# [READING PASSAGE]
■ ■ ■ ■ ■ ■ ■
One of Ramon Navarro’s most prized possessions is a White Sox Starter jacket, the one his grandpa, Reyes Pineda, used to wear all the time.

“The man was never not repping the team,” Navarro said of his grandfather. “There’s a photo of my First Communion, and there’s my grandpa in the church right in front of the big family picture with his nice satin White Sox starter jacket on. Over top of a shirt and a tie.

“There’s pictures of us en el rancho in Michoacan with some of his family, and it’s like 90 degrees outside. I still remember because it was hot and the man’s wearing that jacket,” he added.

His grandfather died last year and the family let Navarro keep the jacket. He dry cleaned it to preserve it. He plans to pass it down to his son someday, he said. “I see that jacket and immediately think of the memories I have of him growing up.”

As the White Sox move toward the playoffs, the team’s connections to its Latino fan base may come into sharper focus in the postseason spotlight. That’s reflected in everything from the food they sell at the ballpark to creating a space where Latino players can show off their cultural pride.
■ ■ ■ ■ ■ ■ ■
# [RECORD EXTRACTS]
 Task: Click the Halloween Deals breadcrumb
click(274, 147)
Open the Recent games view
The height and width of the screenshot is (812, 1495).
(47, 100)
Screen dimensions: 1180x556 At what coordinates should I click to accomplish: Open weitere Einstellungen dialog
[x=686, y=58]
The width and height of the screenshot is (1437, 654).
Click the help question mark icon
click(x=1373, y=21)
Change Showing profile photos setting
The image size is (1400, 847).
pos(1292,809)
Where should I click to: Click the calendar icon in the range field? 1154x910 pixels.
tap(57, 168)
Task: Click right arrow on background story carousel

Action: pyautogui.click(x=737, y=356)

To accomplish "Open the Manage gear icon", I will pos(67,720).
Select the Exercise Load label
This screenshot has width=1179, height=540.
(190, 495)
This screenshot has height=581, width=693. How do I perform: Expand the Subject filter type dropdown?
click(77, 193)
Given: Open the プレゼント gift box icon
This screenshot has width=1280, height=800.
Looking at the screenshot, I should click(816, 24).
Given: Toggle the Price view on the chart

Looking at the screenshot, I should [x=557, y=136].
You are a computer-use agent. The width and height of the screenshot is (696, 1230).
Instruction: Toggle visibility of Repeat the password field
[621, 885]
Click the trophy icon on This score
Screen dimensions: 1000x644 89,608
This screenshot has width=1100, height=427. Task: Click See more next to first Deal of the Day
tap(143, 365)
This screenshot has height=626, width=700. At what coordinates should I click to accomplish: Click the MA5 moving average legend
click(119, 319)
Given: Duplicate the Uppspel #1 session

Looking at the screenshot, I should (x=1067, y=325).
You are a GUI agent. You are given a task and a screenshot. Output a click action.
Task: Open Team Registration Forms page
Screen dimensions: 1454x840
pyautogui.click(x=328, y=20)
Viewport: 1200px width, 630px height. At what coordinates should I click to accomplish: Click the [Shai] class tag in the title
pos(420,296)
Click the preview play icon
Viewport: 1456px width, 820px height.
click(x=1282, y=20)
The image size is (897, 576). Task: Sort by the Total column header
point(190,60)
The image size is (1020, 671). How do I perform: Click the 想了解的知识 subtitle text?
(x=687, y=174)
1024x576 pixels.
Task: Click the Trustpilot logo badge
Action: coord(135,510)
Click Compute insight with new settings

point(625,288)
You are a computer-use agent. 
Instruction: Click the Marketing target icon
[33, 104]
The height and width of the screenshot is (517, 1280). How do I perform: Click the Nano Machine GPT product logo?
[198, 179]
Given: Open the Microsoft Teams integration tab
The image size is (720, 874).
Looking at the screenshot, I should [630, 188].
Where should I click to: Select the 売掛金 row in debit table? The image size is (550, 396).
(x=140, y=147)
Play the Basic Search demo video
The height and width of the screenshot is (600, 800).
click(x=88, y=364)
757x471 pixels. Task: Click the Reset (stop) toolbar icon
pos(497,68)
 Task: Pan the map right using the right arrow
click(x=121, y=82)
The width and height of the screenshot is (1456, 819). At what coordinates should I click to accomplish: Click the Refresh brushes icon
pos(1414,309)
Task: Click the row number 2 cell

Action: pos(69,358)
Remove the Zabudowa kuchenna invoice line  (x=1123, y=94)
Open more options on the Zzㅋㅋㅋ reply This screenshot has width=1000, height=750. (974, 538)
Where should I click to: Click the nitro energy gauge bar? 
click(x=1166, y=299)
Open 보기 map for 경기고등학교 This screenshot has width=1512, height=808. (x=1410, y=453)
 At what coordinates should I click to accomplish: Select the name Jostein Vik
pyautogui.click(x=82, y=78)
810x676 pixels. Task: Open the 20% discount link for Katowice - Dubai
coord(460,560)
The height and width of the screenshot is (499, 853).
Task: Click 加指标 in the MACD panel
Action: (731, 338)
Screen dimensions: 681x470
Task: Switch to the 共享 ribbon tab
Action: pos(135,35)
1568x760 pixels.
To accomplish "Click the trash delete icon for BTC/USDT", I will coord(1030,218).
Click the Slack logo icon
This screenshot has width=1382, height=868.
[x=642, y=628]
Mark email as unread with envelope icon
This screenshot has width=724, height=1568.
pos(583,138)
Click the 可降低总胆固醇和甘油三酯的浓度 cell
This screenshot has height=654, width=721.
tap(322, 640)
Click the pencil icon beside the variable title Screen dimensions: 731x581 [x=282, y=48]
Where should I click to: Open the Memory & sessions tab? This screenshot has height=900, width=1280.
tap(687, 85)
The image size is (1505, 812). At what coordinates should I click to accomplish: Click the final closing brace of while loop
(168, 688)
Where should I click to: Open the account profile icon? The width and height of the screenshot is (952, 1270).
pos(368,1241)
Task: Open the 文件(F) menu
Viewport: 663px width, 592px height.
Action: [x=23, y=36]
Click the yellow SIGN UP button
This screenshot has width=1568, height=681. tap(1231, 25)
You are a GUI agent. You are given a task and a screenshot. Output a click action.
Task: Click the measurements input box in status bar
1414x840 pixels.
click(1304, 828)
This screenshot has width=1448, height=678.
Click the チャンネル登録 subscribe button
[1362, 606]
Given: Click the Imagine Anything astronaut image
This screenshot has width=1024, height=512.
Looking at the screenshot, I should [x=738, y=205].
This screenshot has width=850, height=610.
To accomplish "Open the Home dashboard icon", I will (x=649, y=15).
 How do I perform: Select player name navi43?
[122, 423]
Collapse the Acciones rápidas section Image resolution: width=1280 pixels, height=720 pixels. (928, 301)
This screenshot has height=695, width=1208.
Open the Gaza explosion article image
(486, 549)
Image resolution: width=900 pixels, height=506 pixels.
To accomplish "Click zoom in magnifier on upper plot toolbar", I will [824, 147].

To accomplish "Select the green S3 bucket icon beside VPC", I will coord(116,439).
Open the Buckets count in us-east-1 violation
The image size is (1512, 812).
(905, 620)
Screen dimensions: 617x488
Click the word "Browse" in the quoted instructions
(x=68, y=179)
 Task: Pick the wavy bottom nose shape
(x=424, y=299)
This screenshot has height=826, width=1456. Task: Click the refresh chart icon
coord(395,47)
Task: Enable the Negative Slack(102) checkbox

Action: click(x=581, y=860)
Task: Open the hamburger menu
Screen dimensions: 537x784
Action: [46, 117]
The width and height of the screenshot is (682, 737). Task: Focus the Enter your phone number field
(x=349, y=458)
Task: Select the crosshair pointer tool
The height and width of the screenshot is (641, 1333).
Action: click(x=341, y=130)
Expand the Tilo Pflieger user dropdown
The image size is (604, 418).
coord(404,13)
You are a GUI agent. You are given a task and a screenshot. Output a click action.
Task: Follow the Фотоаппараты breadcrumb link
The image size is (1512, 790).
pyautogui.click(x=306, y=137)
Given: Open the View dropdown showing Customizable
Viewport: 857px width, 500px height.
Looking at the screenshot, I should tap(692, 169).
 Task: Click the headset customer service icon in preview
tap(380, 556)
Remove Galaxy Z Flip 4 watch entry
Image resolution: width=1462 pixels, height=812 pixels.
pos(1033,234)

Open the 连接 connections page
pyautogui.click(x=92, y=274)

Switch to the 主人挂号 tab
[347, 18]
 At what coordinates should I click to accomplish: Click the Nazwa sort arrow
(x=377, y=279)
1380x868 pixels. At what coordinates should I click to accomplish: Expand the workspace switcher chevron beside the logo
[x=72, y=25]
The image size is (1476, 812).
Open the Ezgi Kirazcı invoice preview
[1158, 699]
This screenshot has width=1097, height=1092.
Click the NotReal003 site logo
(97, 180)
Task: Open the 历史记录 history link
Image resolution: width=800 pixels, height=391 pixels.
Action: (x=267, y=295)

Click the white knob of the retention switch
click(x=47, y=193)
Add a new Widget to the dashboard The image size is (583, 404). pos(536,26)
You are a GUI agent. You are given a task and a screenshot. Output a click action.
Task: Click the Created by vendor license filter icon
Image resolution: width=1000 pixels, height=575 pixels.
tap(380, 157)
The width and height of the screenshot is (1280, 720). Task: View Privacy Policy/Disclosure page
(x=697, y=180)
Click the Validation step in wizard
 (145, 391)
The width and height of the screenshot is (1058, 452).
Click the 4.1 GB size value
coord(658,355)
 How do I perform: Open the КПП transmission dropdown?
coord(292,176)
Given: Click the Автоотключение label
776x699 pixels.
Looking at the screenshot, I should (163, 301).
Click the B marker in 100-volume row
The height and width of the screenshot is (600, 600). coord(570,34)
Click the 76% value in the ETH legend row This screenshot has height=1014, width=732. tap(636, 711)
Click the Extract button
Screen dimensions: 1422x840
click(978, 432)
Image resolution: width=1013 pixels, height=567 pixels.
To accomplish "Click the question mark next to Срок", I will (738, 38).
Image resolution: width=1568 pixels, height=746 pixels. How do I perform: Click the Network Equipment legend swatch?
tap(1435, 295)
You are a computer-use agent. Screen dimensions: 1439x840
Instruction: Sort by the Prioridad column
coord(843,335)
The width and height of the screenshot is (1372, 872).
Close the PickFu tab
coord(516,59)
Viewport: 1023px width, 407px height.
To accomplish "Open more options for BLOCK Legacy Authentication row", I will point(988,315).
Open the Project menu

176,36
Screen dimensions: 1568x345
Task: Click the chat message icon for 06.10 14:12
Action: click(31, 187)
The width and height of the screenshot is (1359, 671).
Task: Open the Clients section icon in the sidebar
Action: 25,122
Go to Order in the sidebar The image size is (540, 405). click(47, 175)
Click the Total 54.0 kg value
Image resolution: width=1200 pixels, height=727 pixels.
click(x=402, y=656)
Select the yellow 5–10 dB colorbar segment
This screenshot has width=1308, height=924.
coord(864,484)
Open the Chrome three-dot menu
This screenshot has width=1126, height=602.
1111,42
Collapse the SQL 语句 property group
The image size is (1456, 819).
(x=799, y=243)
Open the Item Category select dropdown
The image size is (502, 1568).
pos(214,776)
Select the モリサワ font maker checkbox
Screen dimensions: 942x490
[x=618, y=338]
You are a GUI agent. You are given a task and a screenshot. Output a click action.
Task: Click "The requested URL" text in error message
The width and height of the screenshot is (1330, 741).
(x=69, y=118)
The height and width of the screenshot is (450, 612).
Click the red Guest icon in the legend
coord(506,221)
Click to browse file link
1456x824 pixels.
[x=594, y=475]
■ ■ ■ ■ ■ ■ ■
# [PROBLEMS]
1. Can you duplicate the White Sox jacket passage word for word, starting at "One of Ramon" and ending at "shirt and a tie."?
2. How would you sum up the White Sox jacket passage in two sentences?
The entries are separate material from the White Sox jacket passage.

# [REPLIES]
1.
One of Ramon Navarro’s most prized possessions is a White Sox Starter jacket, the one his grandpa, Reyes Pineda, used to wear all the time.

“The man was never not repping the team,” Navarro said of his grandfather. “There’s a photo of my First Communion, and there’s my grandpa in the church right in front of the big family picture with his nice satin White Sox starter jacket on. Over top of a shirt and a tie.

2. Ramon Navarro treasures the satin White Sox Starter jacket that his grandfather, Reyes Pineda, who died last year, wore constantly, even at Navarro's First Communion and in 90-degree heat in Michoacan, and he had it dry cleaned and plans to pass it down to his son. As the White Sox move toward the playoffs, the team's connections to its Latino fan base may come into sharper focus, which shows in the food sold at the ballpark and in a space where Latino players can show their cultural pride.